Comment & Analysis
Feb 1, 2016

Disability Must Become a Priority in General Election Promises

Tom Clonan, independent candidate for the Seanad, describes his experience with Ireland’s disability services, and advocates for more efforts from the government.

Tom Clonan Op-ed contributor

I sat my Leaving Certificate in Finglas in 1984. That autumn, I walked through Front Square as a first year. I use those two words advisedly. I was young and fresh – full of idealism and naivety. I completed a Bachelor in Education in Trinity’s School of Education and it was there that I developed an appetite for intellectual inquiry, dialogue and debating. Trinity fostered within me a heightened sense of justice. Trinity taught me that equality and opportunity come by way of hard work and a constant interrogation of the status quo.

After graduation I taught briefly in west Dublin. The late 1980s was a period of deep recession, high unemployment and mass emigration. The Troubles were also at fever pitch. Ireland was an economic, political and security basket case. Political violence was at an all time high on the island. As a keen college debater, there were even times when certain political subjects were taboo – where one had to look over one’s shoulder to express certain views. This was at a time when the Berlin Wall was coming down. All of Europe was moving forward. Ireland remained a very dark place in many respects, struggling to come to terms with what kind of Republic it ought to become.

We consoled ourselves however with the idea that we were saving some lives.


Disillusioned with the violence and instability here, I joined the Irish Army in 1989. On commissioning as a Lieutenant I was posted to Lebanon and later to Bosnia in the former Yugoslavia – just as the war was ending in the Balkans. My tour of duty to Lebanon was a very violent one. During an Israeli punitive operation, “Grapes of Wrath” in April 1996, hundreds of Lebanese men, women and children were butchered in the United Nation’s area of operations. As Irish soldiers, we were caught up in the fighting between Hizbullah and the Israeli military. We acted as human shields to protect innocent villagers from both sides. We couldn’t stop all of the slaughter. We consoled ourselves however with the idea that we were saving some lives.
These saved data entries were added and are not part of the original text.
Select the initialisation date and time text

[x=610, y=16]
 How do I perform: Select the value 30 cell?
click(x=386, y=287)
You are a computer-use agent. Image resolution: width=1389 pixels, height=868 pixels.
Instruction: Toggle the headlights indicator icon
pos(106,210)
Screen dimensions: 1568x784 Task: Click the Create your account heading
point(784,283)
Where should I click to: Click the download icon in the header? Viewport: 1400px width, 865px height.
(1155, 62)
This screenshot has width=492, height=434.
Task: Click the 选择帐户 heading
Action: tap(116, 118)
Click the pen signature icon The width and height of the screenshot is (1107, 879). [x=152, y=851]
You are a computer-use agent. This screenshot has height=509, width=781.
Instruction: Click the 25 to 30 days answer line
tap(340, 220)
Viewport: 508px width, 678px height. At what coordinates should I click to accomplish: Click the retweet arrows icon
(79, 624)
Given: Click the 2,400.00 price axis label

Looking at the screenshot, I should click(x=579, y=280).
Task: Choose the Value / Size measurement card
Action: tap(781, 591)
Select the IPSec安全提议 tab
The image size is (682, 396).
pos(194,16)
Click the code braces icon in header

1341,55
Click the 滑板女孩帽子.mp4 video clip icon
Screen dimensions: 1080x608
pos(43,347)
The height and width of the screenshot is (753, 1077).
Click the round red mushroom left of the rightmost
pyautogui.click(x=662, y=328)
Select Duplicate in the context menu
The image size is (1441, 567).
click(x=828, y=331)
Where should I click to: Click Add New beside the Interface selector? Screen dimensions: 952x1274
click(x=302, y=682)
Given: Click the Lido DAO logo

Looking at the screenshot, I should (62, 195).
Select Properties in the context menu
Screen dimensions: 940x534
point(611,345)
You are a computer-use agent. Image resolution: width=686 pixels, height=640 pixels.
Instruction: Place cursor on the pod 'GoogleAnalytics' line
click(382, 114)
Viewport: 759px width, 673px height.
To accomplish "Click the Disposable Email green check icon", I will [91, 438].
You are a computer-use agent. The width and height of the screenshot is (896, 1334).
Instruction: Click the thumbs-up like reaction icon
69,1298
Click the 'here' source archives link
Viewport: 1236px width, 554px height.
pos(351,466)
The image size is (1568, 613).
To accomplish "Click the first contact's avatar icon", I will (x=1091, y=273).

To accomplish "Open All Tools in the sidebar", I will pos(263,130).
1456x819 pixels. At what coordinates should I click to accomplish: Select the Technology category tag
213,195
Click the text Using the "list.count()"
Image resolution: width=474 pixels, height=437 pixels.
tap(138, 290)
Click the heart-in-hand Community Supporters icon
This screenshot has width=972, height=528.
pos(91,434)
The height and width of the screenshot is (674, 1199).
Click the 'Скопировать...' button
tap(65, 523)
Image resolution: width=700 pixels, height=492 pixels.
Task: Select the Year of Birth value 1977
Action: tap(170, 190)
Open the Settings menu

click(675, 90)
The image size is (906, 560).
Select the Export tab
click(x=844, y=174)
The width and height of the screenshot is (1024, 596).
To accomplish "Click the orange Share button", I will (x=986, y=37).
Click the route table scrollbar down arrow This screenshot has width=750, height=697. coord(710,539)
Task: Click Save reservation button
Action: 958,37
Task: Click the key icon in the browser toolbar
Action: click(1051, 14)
Operation Grapes of Wrath culminated in the massacre of 106 Lebanese men, women and children in the village of Qana on April 18th. As Irish troops, we did our best to give aid to the wounded and comfort to the dying. For me, it was a far cry from the Trinity Ball, or nights in the Buttery or the Pavilion. I rotated home to Dublin the following day. Twenty four hours later, I was walking up Grafton Street with my girlfriend.

As an Army officer, I returned to Lebanon and Syria several more times from 1996 to 2000. As a journalist, I’ve been back to Iraq, Syria and Lebanon in more recent times. The Middle East taught me a lot of life lessons. It taught me about man’s inhumanity to man. It taught me about inequality and the root causes of injustice and violence. It also taught me about being an Irish citizen in the world. In the army, we swore an oath of allegiance to uphold the Irish Constitution – to help the weakest and most vulnerable in society and in the world. To me, as an idealistic soldier and naïve young man, this was the very expression of Irishness and what it meant to be Irish.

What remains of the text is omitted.